On the Super-books there were changes in personnel. Judging by the GCD's credits, Alvin Schwartz left the books at the end of the 1950s. Otto Binder helped initiate the Silver Age approach but was busy for a period editing a magazine in the early 1960s. Bill Finger wrote less for the the Super-books in the 1960s than previously. Jerry Coleman died in 1962.  

Jerry Siegel returned to DC in 1959. I don't think he initiated the Super-books' increasing humor: one already finds in the Lois try-out in Showcase #10 (1957) the line "And my cottage ... all my furniture ... wrecked! I -- I see that matrimonial trickery does not pay!" But he was often goofy and may have helped drive the trend. He and the other writers seem to have enjoyed building on each others' work, and making fun of the franchise's tropes. Jimmy Olsen and Lois Lane lent themselves to this humorous approach.

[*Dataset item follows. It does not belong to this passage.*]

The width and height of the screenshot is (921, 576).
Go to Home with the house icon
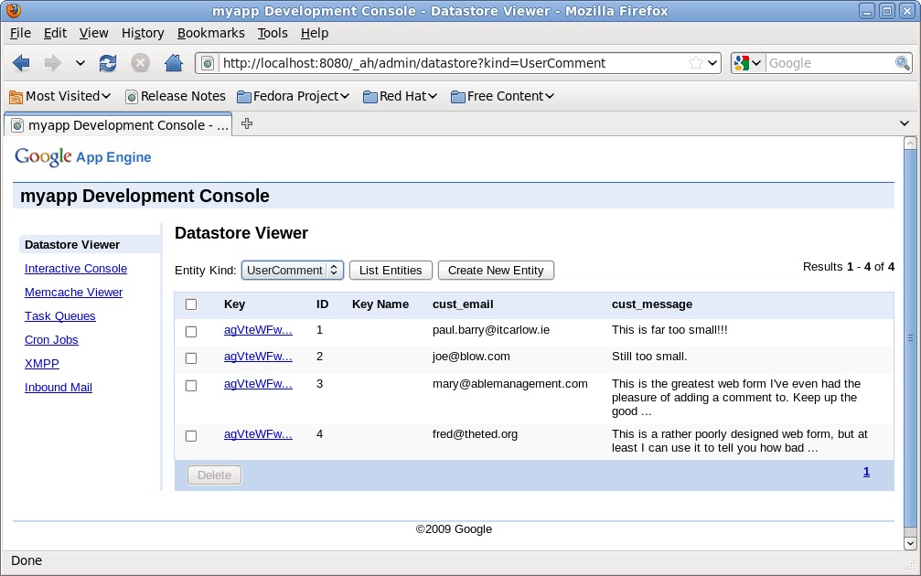point(173,63)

Swan had been working for Weisinger for a while before he began to regularly draw Superman. He was the initial artist on the version of the "Tommy Tomorrow" feature in Action Comics, and the initial artist on Jimmy Olsen. He was the artist on the Superman newspaper strip from 1956-1960. When he became the lead artist on the comic book feature Wayne Boring replaced him on the newspaper strip.

There's a lot of food for thought here.

The first question I have is: Do we know if the changes in the early Silver Age -- let's call it 1958-61 -- were due to individual editors making decisions to beef up sales in their editorial group, or was it a company-wide mandate from on high that, say, all anthologies were to introduce ongoing features?

Also, did Jack Liebowitz or somebody put out a kill order on Westerns and licensed titles?

And why did SF become so prominent? (I'm guessing the space program.)

You mention that Batman changes mirrored the Superman changes, Luke, and that makes sense (since the Superman group included DC's best-selling titles). I think the editor of the Bat-books was Jack Schiff at the time. So I want to know if he introduced Bat-Woman, Bat-Girl, Ace the Bat-Hound, Bat-Mite, et al, on his own initiative, or was he ordered to do so?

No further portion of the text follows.